__TASK PROMPT__:
Take the line that contains "Image resolution: width=943" and each line after it to the end of the data below, and set them down exactly, omitting pictures.

Collected data
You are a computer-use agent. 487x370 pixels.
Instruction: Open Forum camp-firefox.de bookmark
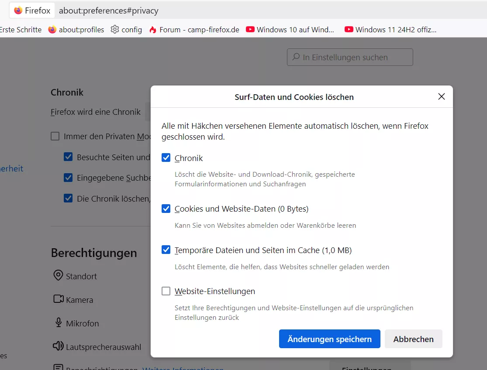194,30
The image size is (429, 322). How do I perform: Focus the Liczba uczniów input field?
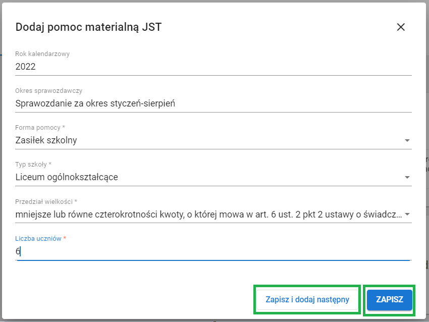click(x=212, y=251)
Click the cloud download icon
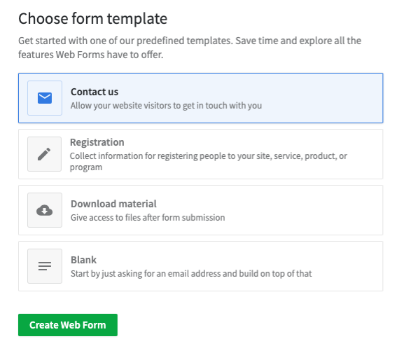 (45, 210)

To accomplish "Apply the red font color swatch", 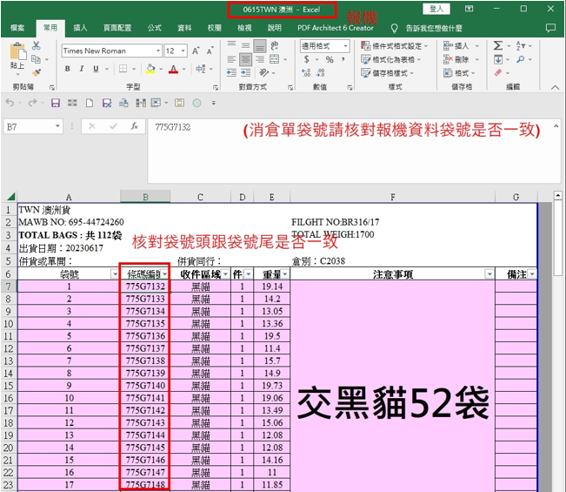I will click(x=172, y=69).
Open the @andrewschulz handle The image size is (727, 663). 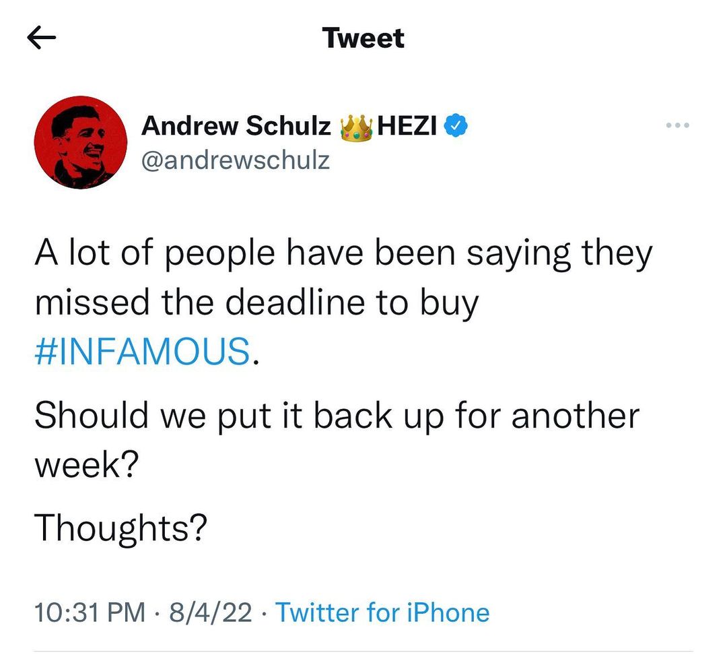(x=236, y=161)
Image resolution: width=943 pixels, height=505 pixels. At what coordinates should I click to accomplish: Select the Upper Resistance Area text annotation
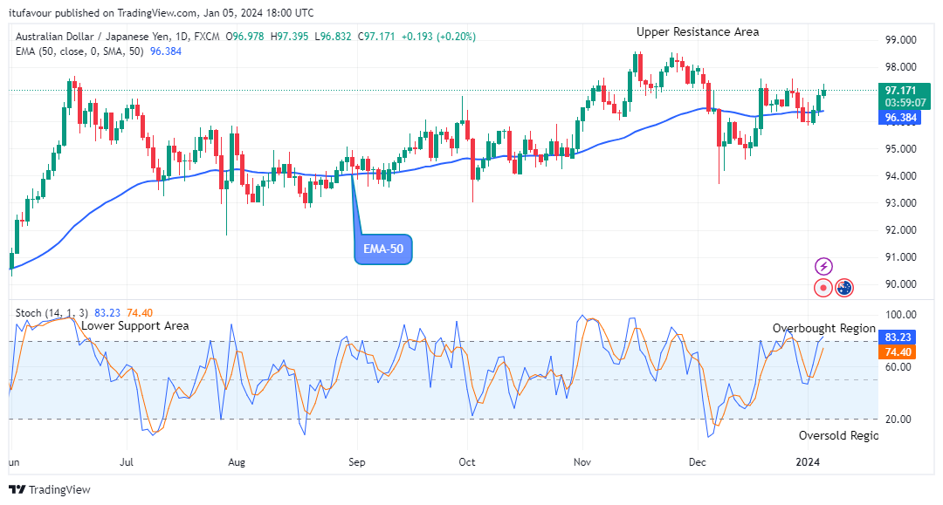(x=697, y=32)
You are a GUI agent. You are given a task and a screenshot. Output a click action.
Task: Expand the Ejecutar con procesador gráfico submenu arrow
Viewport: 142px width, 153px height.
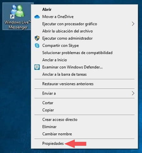(133, 24)
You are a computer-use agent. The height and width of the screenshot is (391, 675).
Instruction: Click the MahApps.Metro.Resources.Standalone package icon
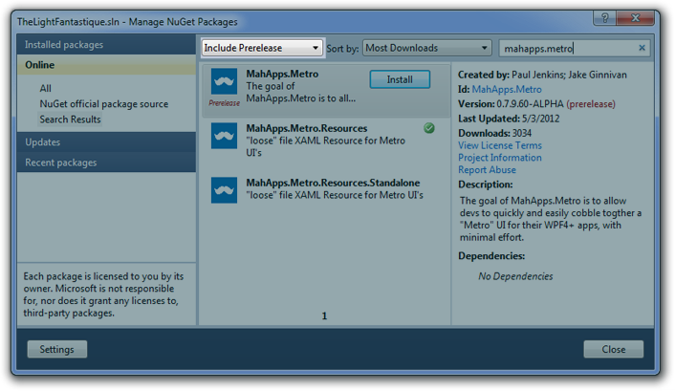click(x=225, y=190)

__RESULT__:
Image resolution: width=943 pixels, height=505 pixels. At what coordinates should I click to accomplish: Select the Upper Resistance Area text annotation
(x=697, y=32)
You are a GUI agent. You are given a task and a screenshot. Output a click action.
Task: Expand the Ejecutar con procesador gráfico submenu arrow
Viewport: 142px width, 153px height.
(133, 24)
You are a computer-use agent. The height and width of the screenshot is (391, 675).
Instruction: Click the MahApps.Metro.Resources.Standalone package icon
click(x=225, y=190)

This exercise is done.